Seismic performance of steel semi-rigid friction-damped joints with replaceable angles in modern Chinese traditional-style buildings

As an important part of world-class architectural art, Chinese ancient timber architecture has a very high level of artistry and technology. However, these buildings have been seriously damaged in the long history. To inherit and reflect the national characteristics and regional culture, the modern Chinese traditional-style building (MCTB) is newly developed to imitate the appearance of Chinese ancient timber architecture. The base metal of the typical joint area in MCTBs is always fractured under earthquakes because of its rigid characteristics, which is difficult to repair once damaged.
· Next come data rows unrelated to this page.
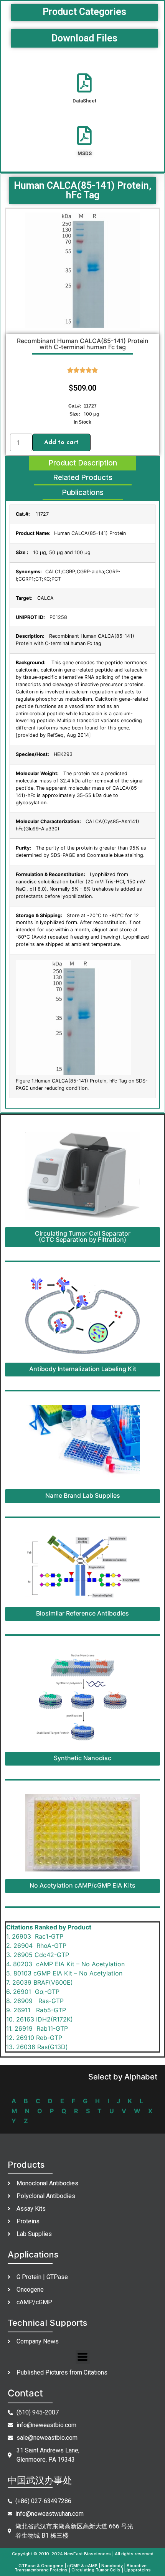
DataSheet (84, 101)
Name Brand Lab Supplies (82, 1495)
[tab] (82, 463)
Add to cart (61, 442)
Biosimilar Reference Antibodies (82, 1613)
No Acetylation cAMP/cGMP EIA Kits (82, 1885)
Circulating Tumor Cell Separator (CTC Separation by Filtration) (82, 1236)
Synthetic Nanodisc (82, 1758)
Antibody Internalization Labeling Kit (82, 1369)
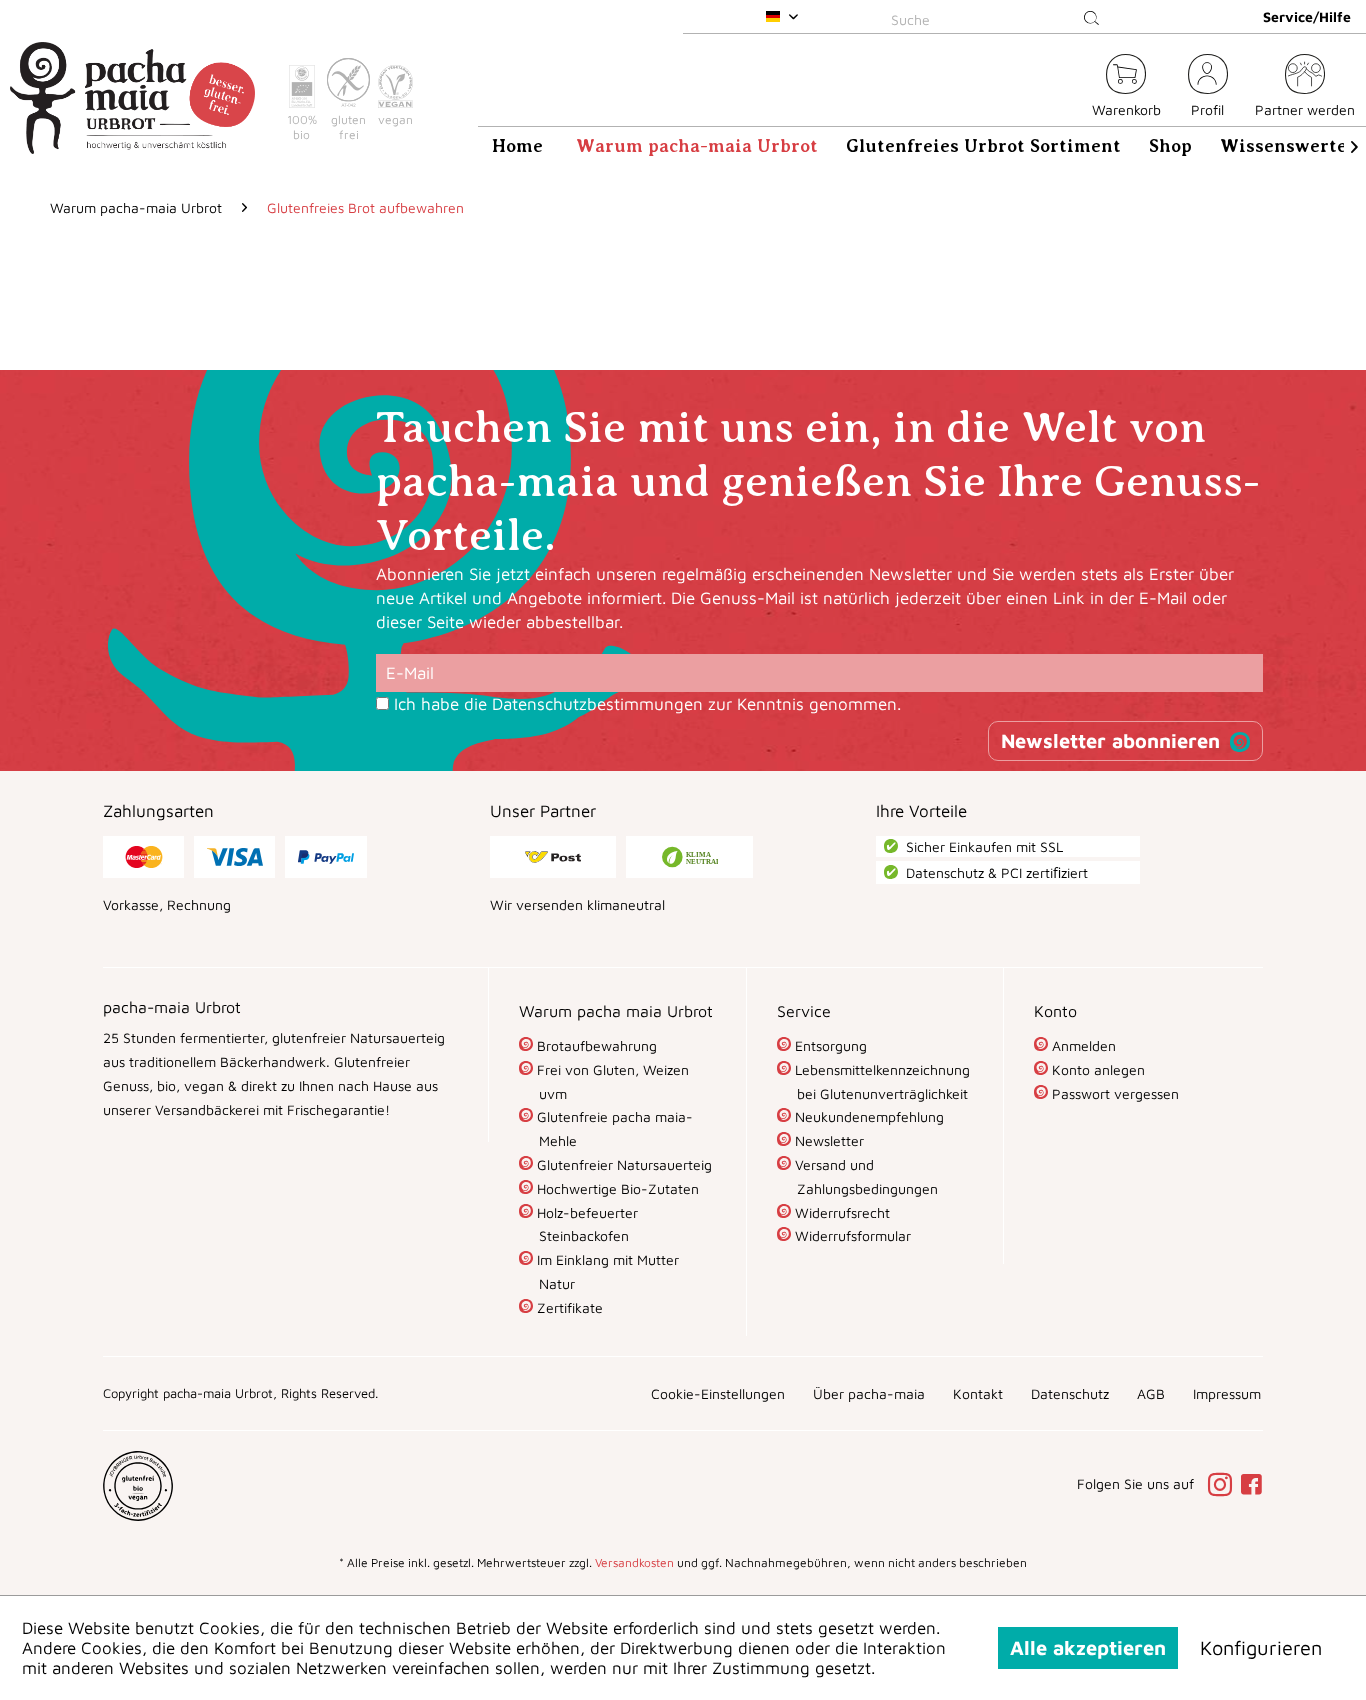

To prevent joint failure and improve reparability after earthquakes, steel semi-rigid friction-damped joints with replaceable angles in MCTBs are proposed. Four specimens were fabricated and tested under lateral cyclic loading. The test results showed that the failure of all specimens is mainly concentrated in the weak region of the replaceable angles. Compared with simple semi-rigid joints, the yield displacements of specimens with friction dampers (including shear damper and rotational damper) are obviously larger, and the strength, initial stiffness, cumulative energy dissipation and replaceable capacity are significantly improved. The improvement is more pronounced with the increase of the slip force of the dampers. Based on experimental results, the corresponding numerical models were established to optimize the structural design of steel semi-rigid friction-damped joints with replaceable angles in modern Chinese traditional-style buildings. •A design scheme of steel semi-rigid friction-damped joints in MCTBs was proposed.•Replaceable angles were designed and repairability of proposed joints was verified through tests.•The effect of shear/rotational dampers in steel replaceable semi-rigid joints was verified.•The optimal design solution of proposed joints in MCTBs was provided by FE simulation.